Cuando un equipo con un juego tan propositivo como el del Elche asciende a Primera División siempre aparecen dudas. La primera, la del juego. Surge entre la afición el tópico de que en Primera no vas a poder desarrollarlo y que hay que ser más ‘prácticos’. Bueno, creo que Calero se cambiaría en mil vidas por el Elche, ahí lo dejo. Personalmente no tenía dudas en que íbamos a poder desplegar nuestro mejor fútbol, donde sí que las tenía es si el equipo iba a ser capaz de sufrir en según qué momentos. Una de las claves para saber dónde estarás en la jornada 38.
Decía Sarabia al principio de temporada que esto no iba a ser como en Segunda División. El técnico vasco destacaba que habría momentos en los que tocaría despejar y seguir corriendo porque el rival no te iba a dar oportunidad. Más allá del juego desplegado en estas cinco jornadas, que da para artículo de opinión aparte, ahí está la clave de la meritoria quinta posición donde se sitúa el Elche.

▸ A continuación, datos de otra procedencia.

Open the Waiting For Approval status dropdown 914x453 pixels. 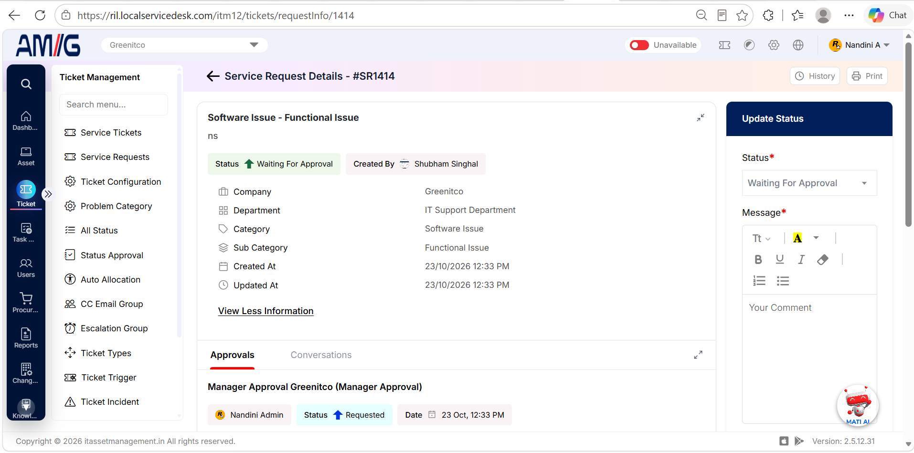point(809,183)
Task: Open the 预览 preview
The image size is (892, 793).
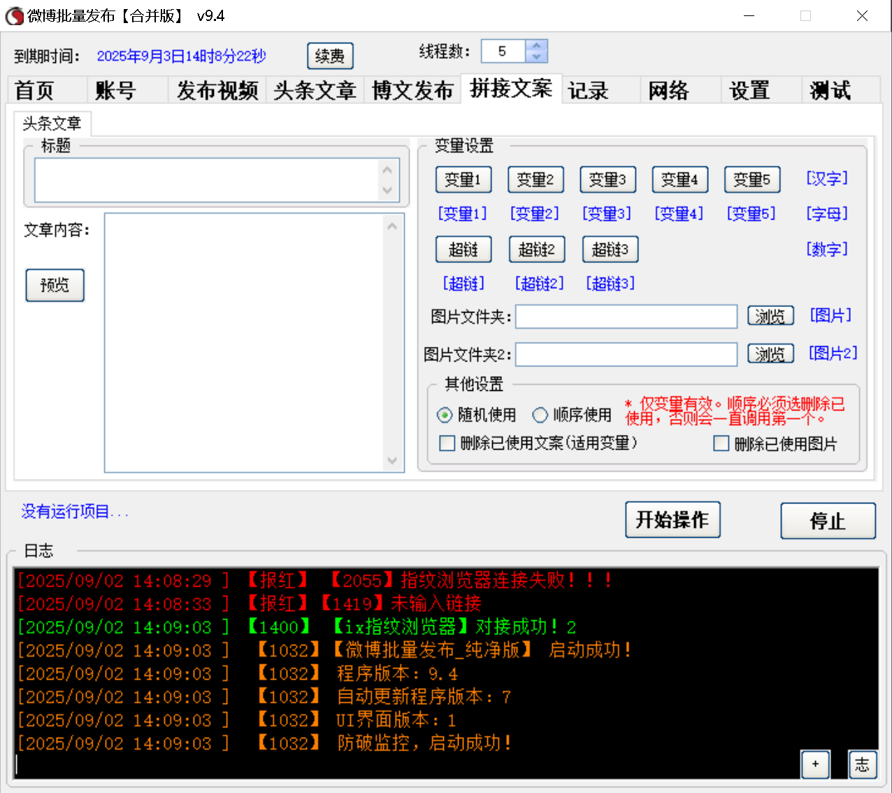Action: pyautogui.click(x=55, y=285)
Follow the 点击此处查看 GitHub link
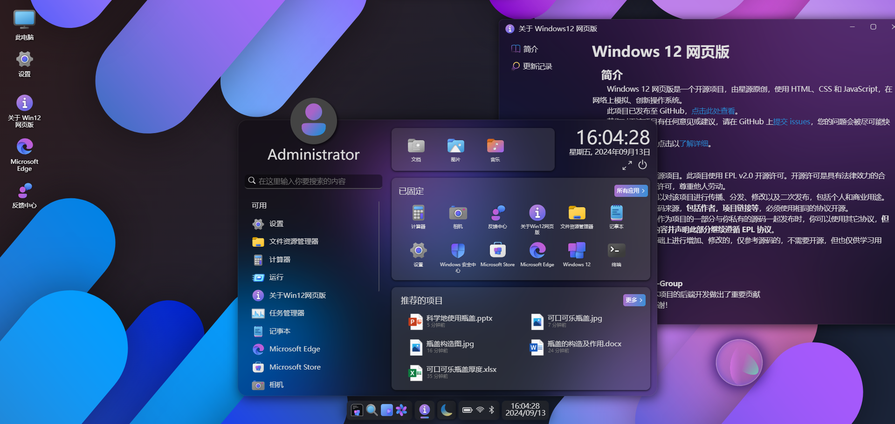 pos(713,111)
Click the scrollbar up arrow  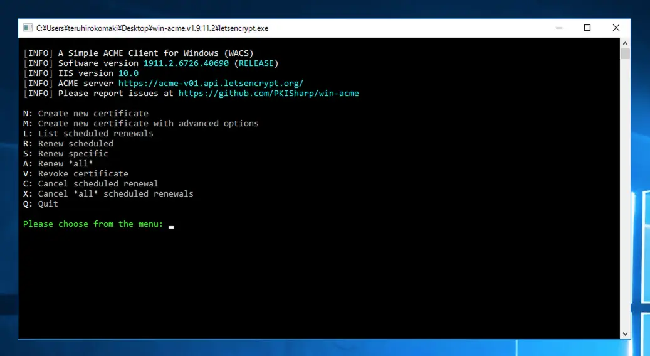pos(624,43)
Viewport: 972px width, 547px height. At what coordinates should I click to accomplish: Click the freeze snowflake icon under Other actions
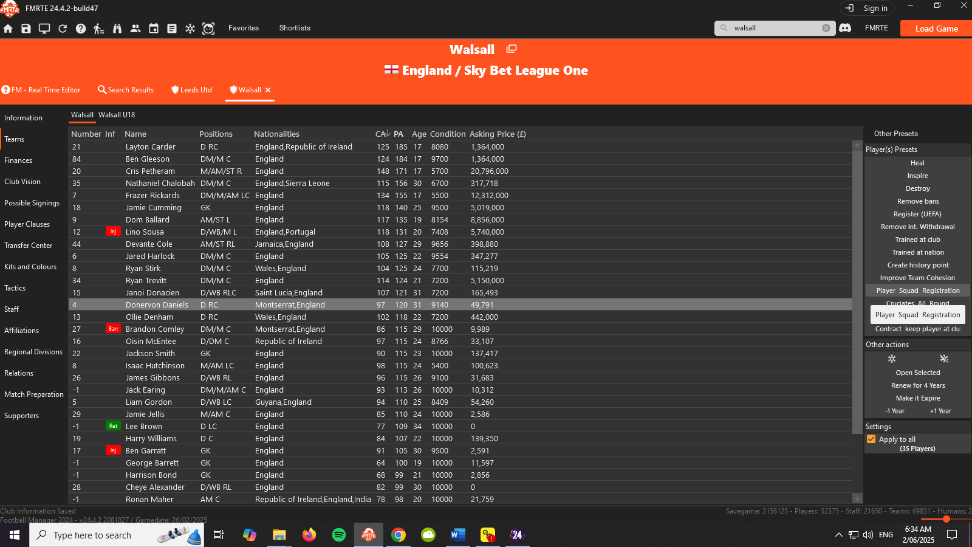click(x=892, y=359)
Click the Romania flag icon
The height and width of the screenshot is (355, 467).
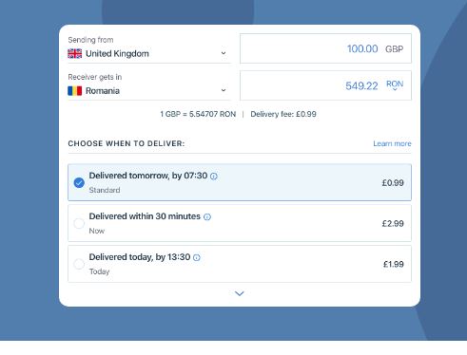75,91
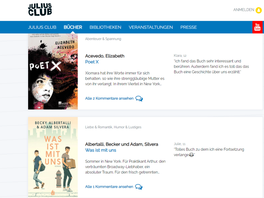Navigate to the Presse section
Viewport: 264px width, 198px height.
[x=188, y=27]
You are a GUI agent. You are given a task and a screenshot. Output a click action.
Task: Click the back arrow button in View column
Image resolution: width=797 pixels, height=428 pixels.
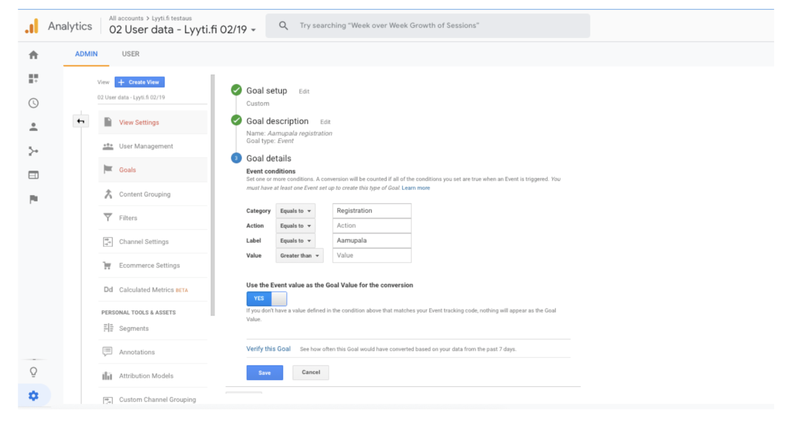81,121
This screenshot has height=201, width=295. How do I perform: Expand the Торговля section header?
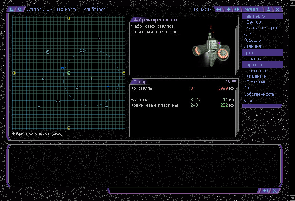[x=253, y=65]
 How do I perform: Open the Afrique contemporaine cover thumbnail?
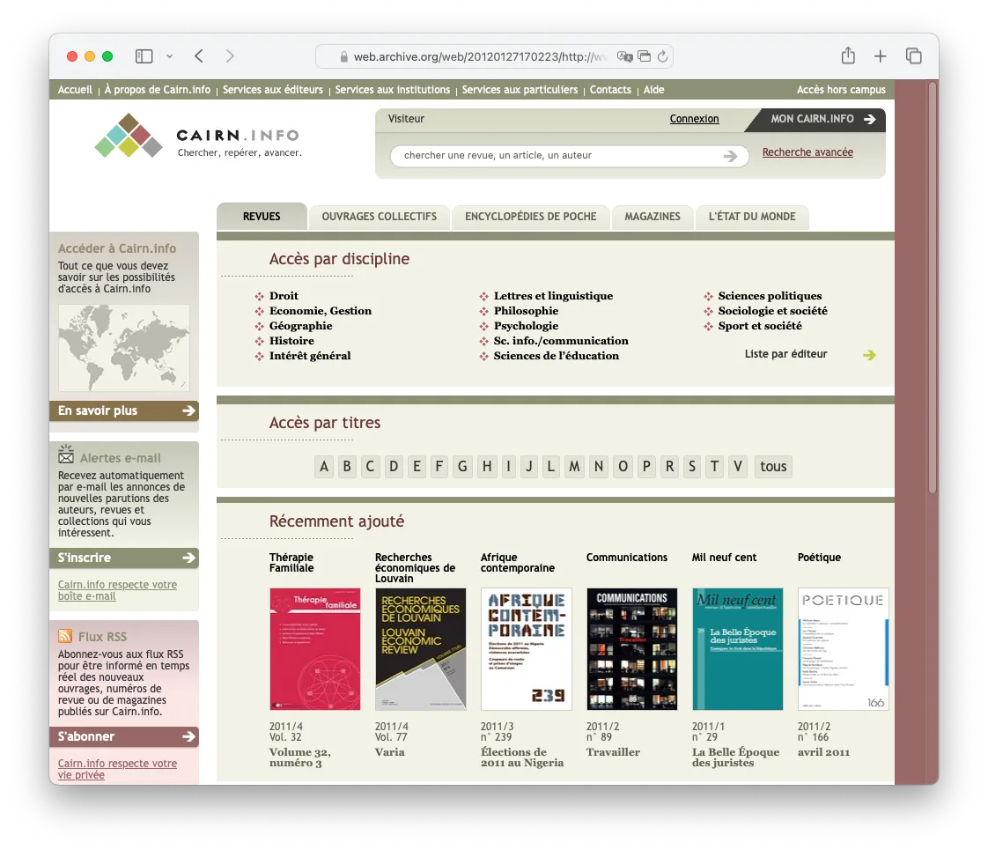(x=527, y=649)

Esos ‘micropartidos’ donde el Elche no es capaz de tener el balón y es dominado no suele sufrir o, cuando ha padecido en determinados momentos como en el Metropolitano y frente al Betis en el Martínez Valero, ha demostrado que sabe hacerlo. Gestiona bien esos arreones típicos de los rivales de Primera División donde los recién ascendidos suelen dejarse puntos.
Era mi principal duda porque son escenarios en los que, hasta ahora, el equipo se había visto en contadas ocasiones. Ahora, en Primera, en cada partido toca sufrir en ocasiones, es así. Lo que ha demostrado el conjunto de Sarabia es que también destaca en esa faceta, la de resistir. Esa en la que solo lo hacen los equipos campeones.
Siento si peco de optimismo con este equipo, pero habiéndose disputado ya cinco jornadas de liga es una de las cosas que más me ha sorprendido junto al nivel colectivo e individual de algunos futbolistas. No sé si Champions, Conference, Europa League o descenso estrepitoso, pero lo que tengo claro es que nos vamos a divertir. Y mucho.